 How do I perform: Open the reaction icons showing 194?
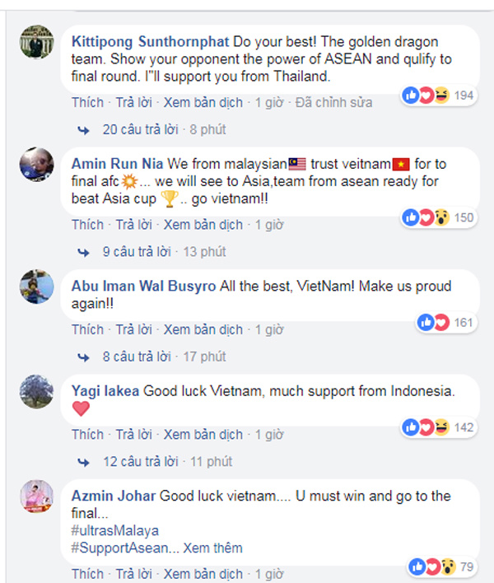pyautogui.click(x=440, y=96)
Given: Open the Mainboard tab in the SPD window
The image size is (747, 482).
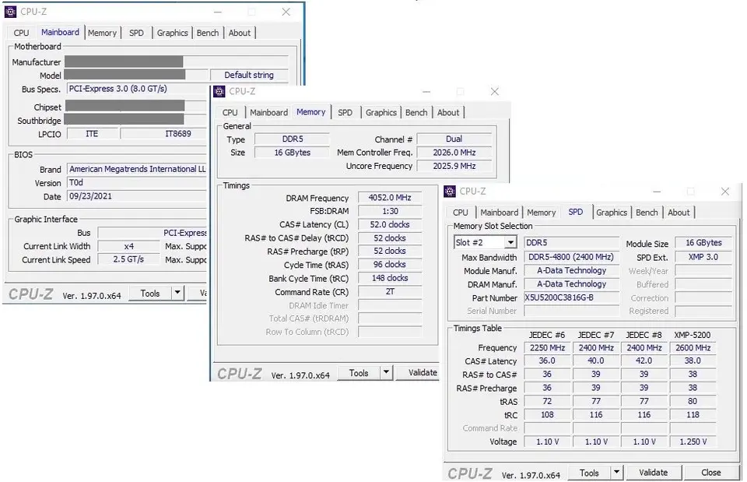Looking at the screenshot, I should tap(499, 212).
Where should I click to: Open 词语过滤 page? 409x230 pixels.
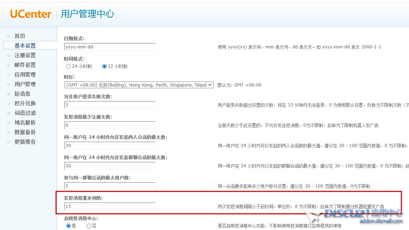click(25, 113)
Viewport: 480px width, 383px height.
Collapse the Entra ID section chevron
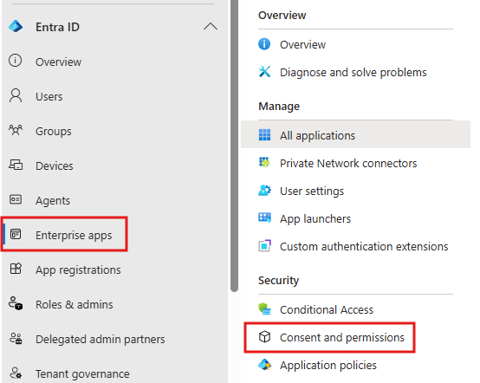pyautogui.click(x=211, y=26)
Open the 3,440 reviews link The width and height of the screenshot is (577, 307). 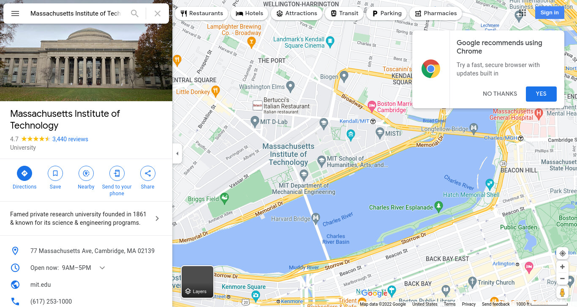point(70,139)
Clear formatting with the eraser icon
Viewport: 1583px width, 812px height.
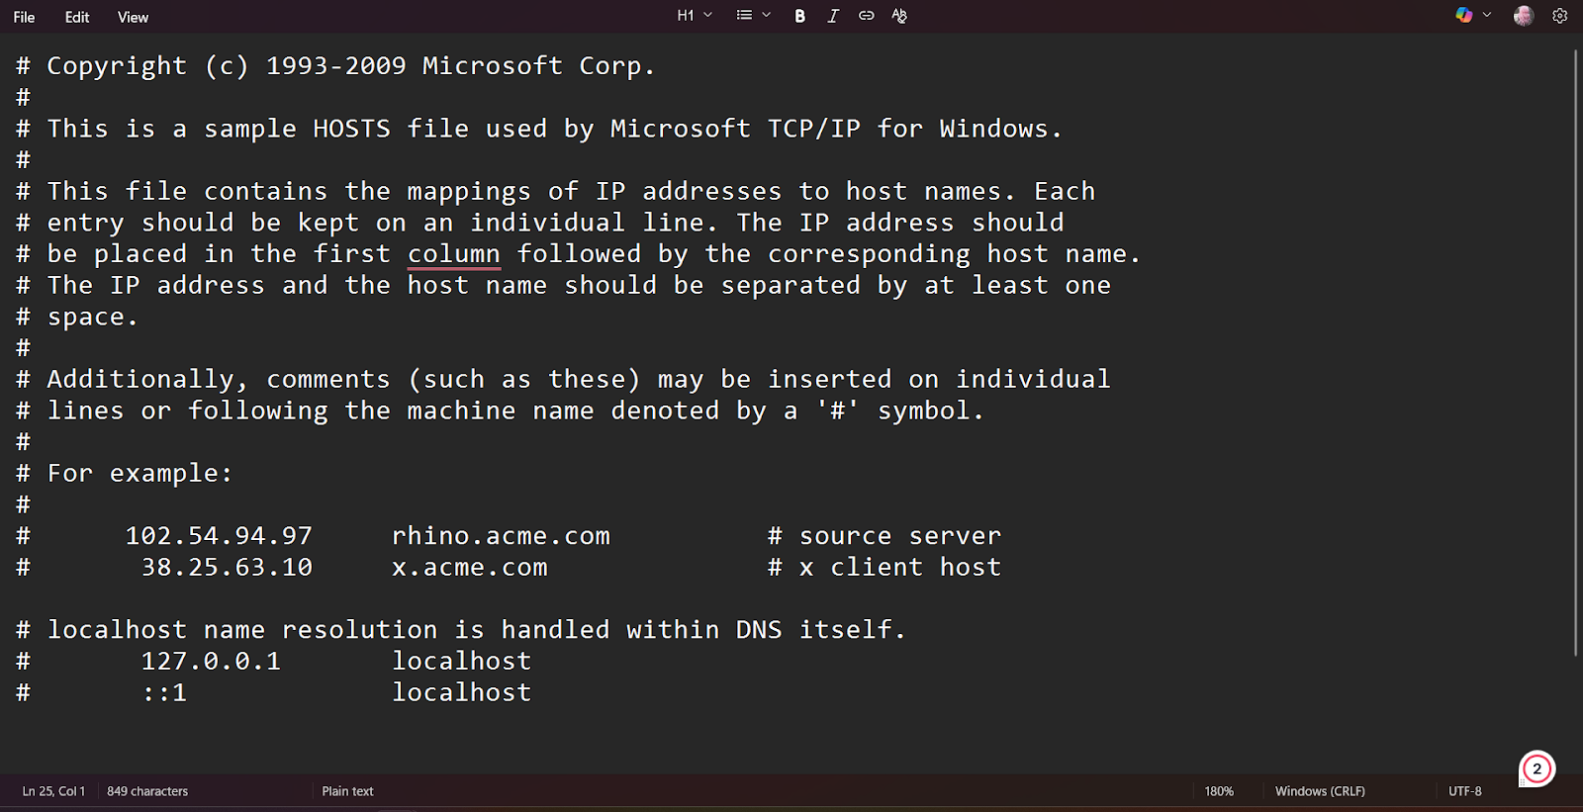point(899,16)
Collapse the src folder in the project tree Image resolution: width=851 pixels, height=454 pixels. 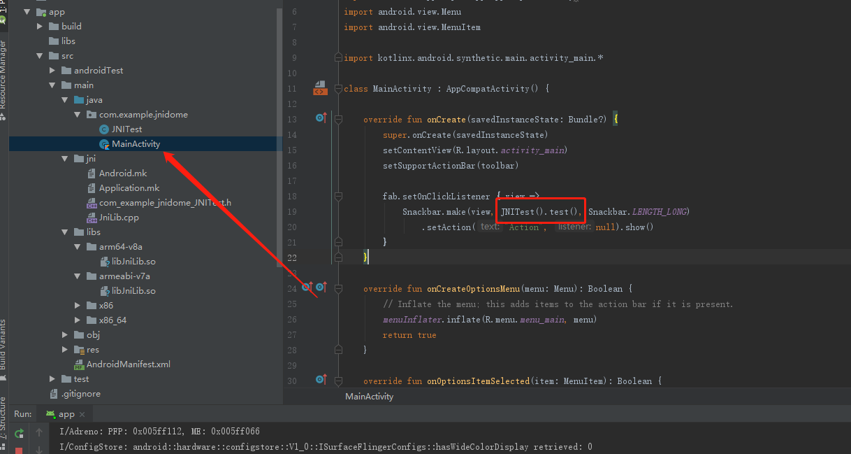point(40,55)
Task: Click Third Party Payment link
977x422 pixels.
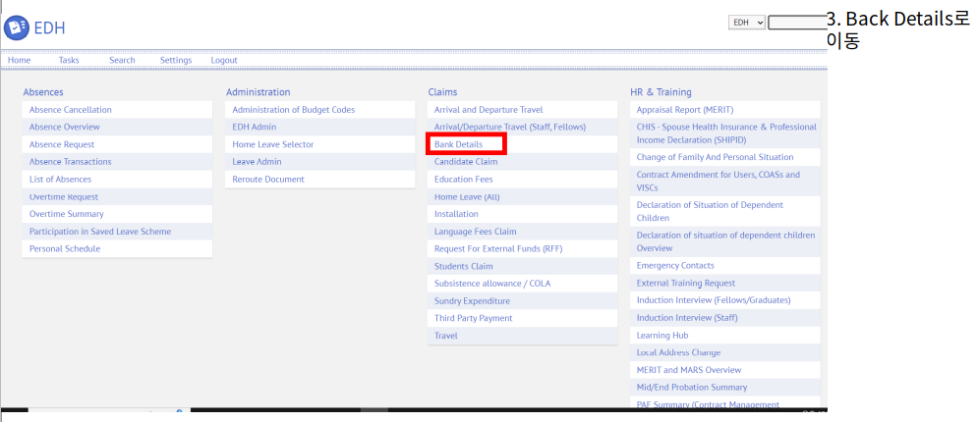Action: 474,318
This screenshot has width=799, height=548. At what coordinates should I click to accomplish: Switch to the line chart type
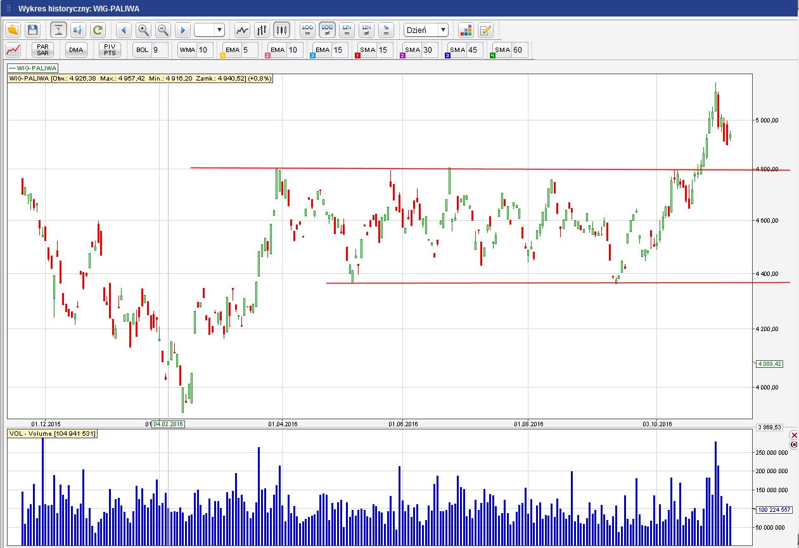point(242,30)
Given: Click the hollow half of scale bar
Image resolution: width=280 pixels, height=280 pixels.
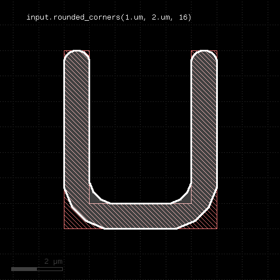Looking at the screenshot, I should pos(50,269).
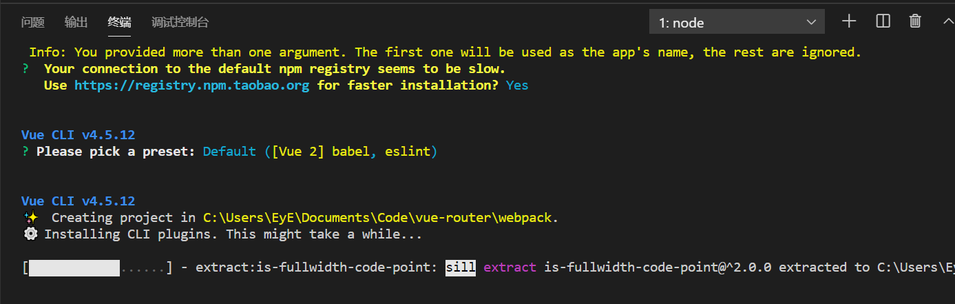Click the new terminal plus icon
Viewport: 955px width, 304px height.
[x=849, y=21]
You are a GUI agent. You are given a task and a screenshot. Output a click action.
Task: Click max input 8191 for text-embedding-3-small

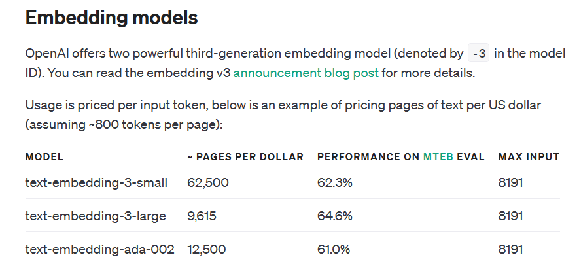510,183

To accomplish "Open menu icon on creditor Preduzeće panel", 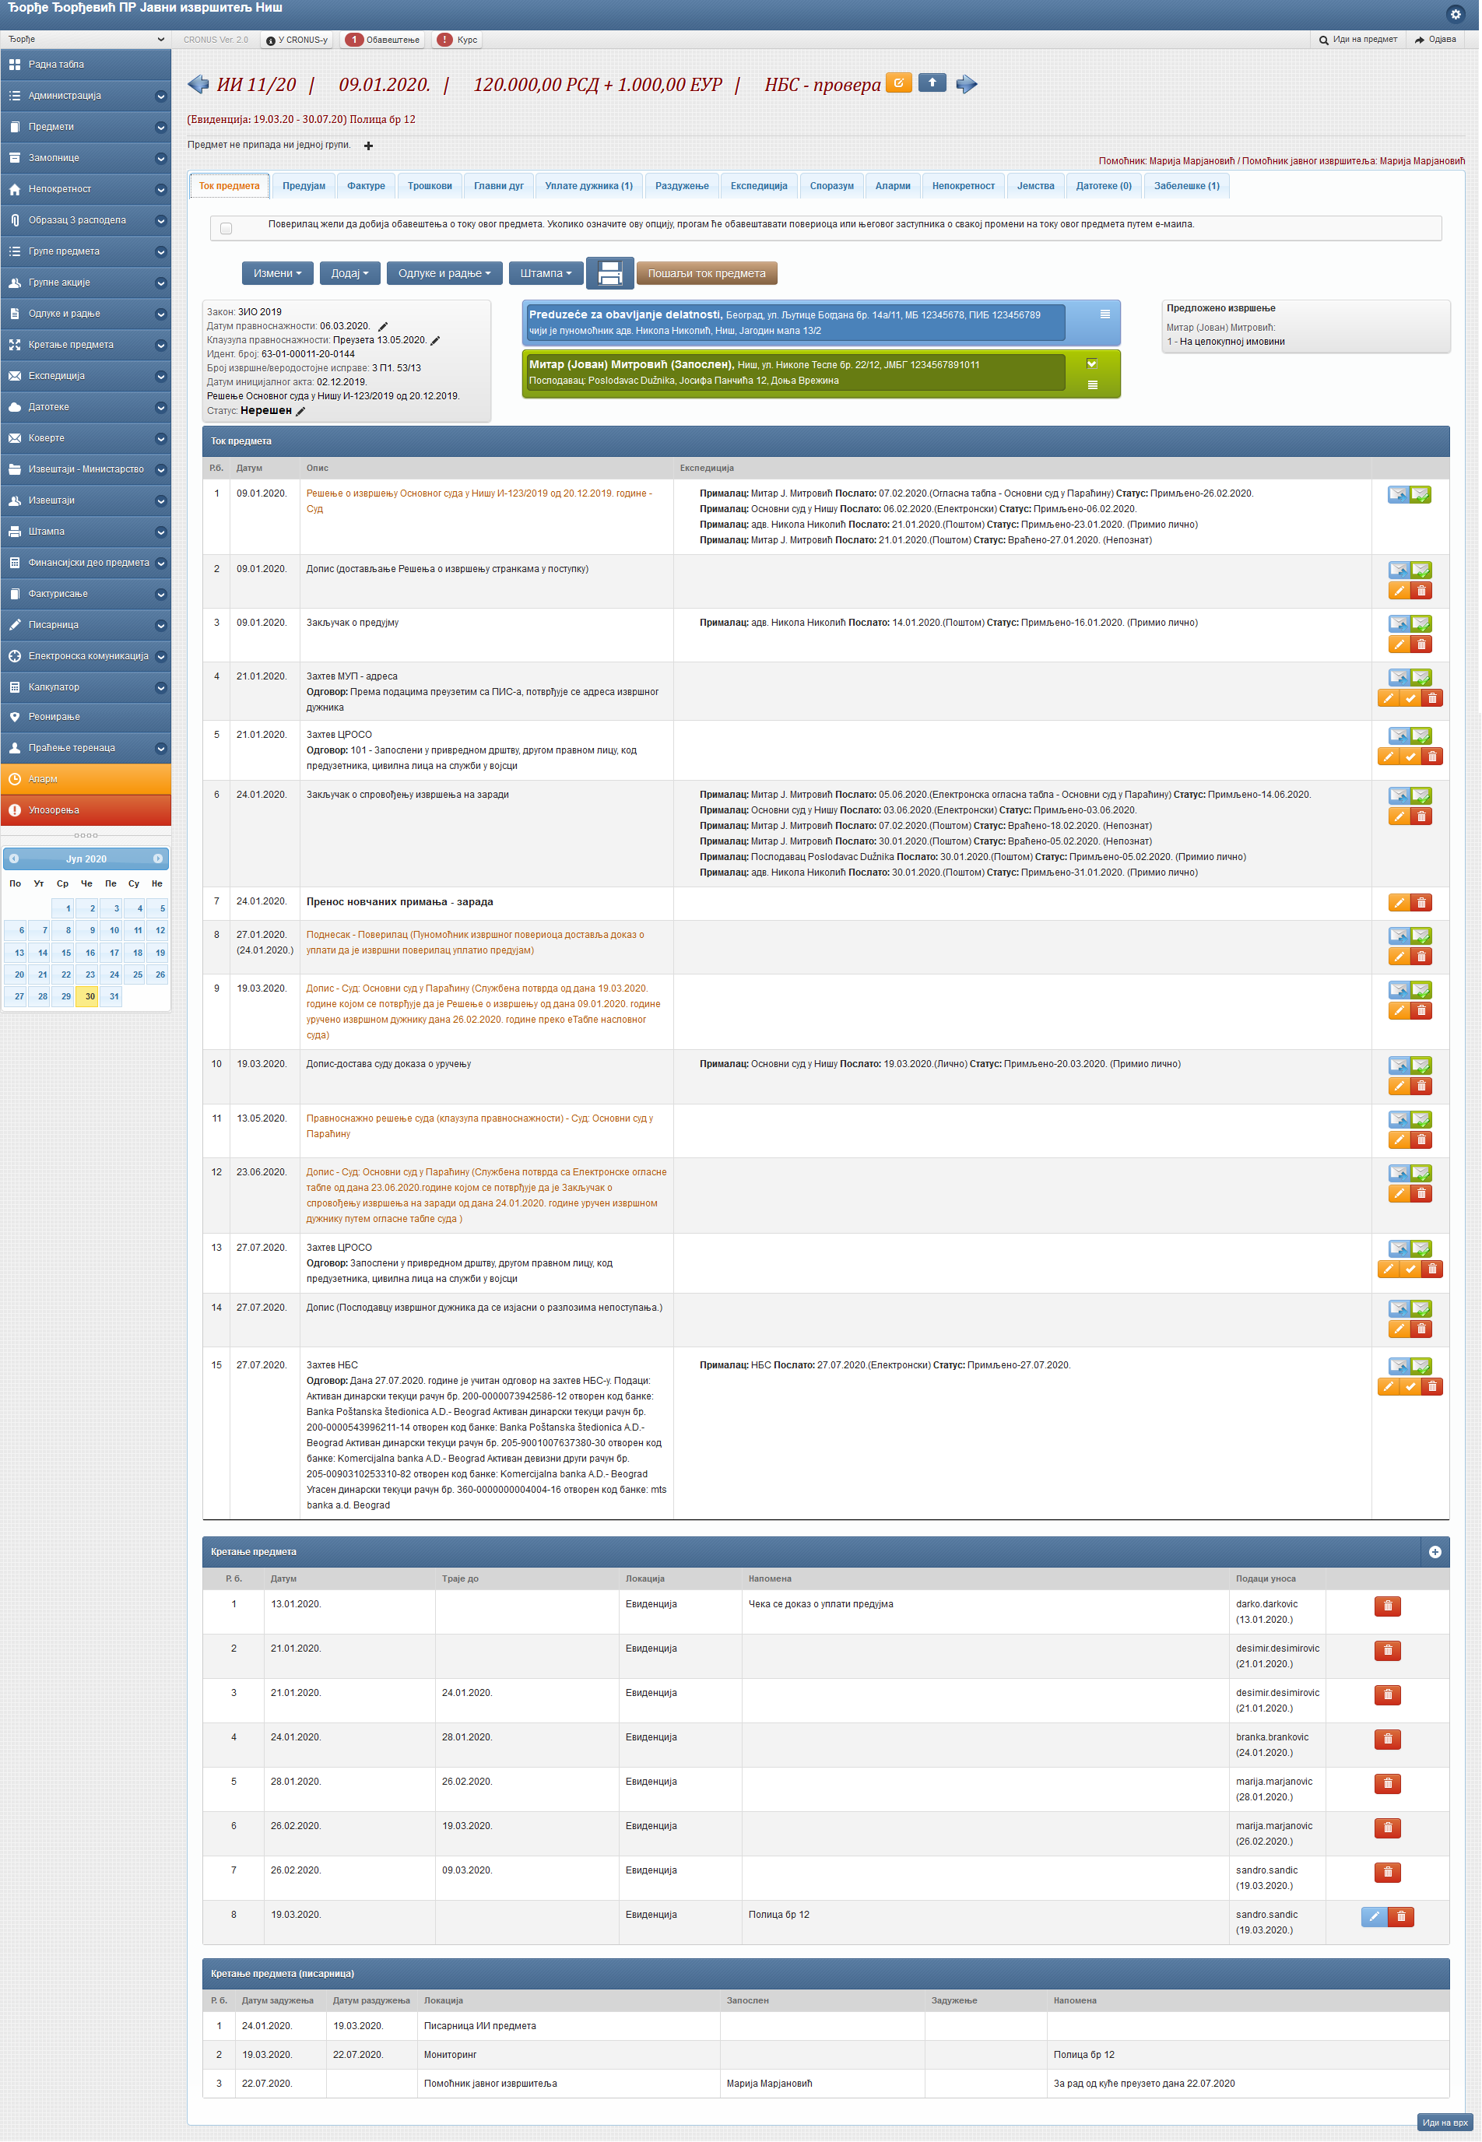I will (1105, 315).
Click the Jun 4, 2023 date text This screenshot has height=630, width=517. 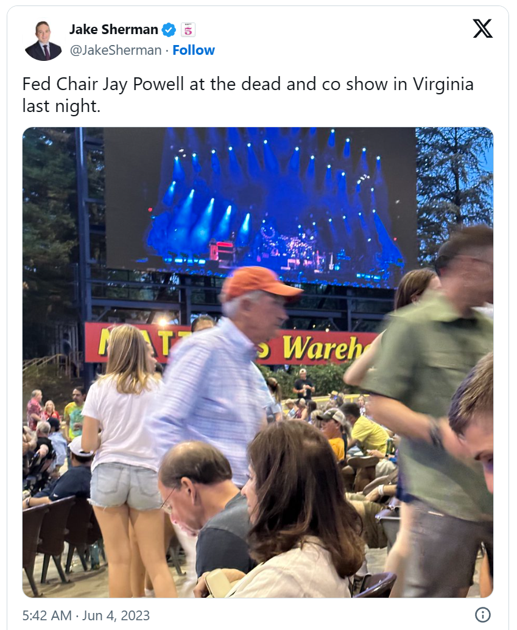[116, 615]
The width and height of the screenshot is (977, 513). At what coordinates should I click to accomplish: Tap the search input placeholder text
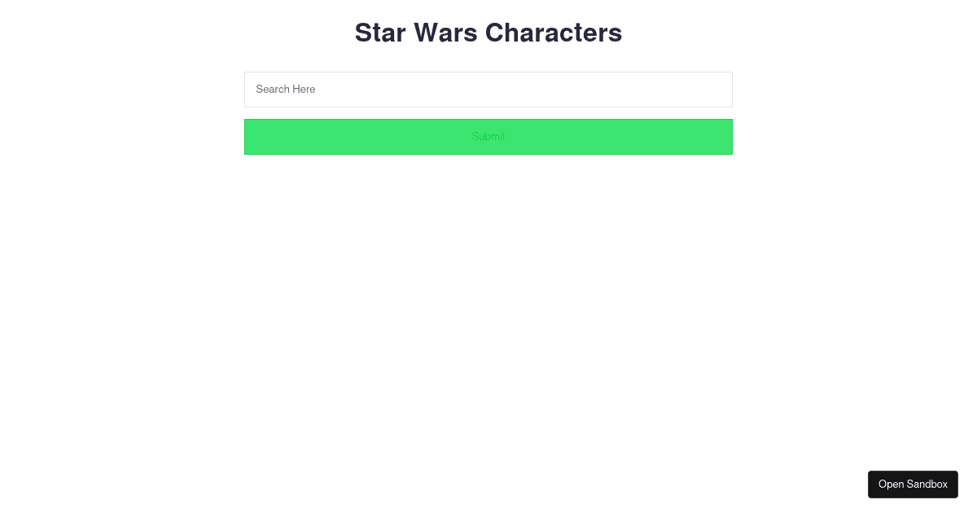(285, 90)
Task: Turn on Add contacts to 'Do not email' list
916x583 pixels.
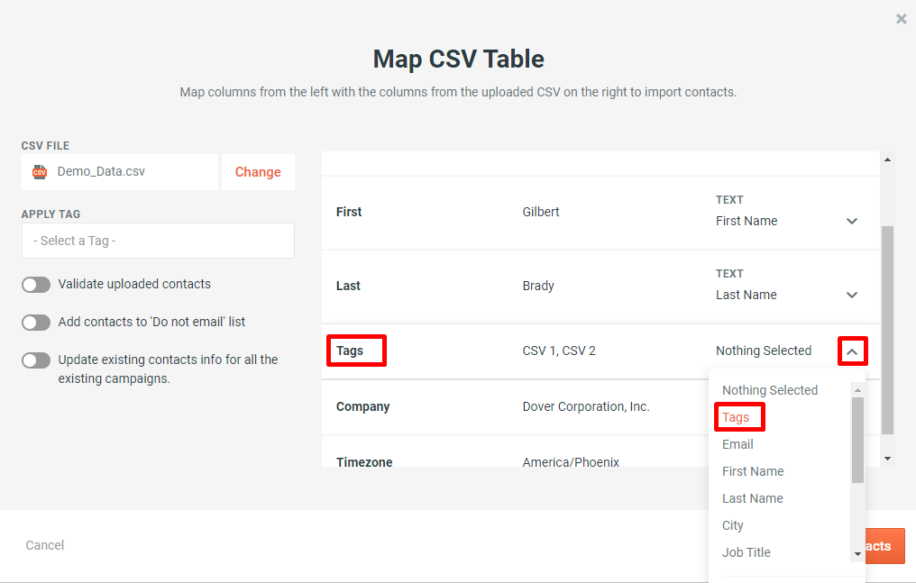Action: [x=36, y=322]
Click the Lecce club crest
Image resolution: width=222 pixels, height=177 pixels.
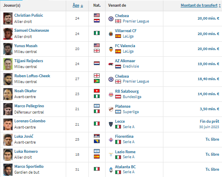[x=111, y=124]
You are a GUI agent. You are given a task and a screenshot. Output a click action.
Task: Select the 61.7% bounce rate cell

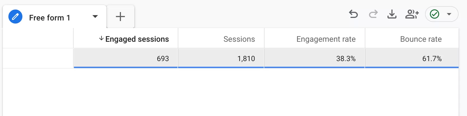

Required action:
In the listing above, find the line containing "Task: Turn on" and restate it and every later line verbatim, with the pictures left out.

Answer for this exercise:
Task: Turn on Add contacts to 'Do not email' list
916x583 pixels.
Action: [x=36, y=322]
Click the Lecce club crest
Image resolution: width=222 pixels, height=177 pixels.
[x=111, y=124]
You are a GUI agent. You are given a task and a screenshot. Output a click action.
Task: Select the 61.7% bounce rate cell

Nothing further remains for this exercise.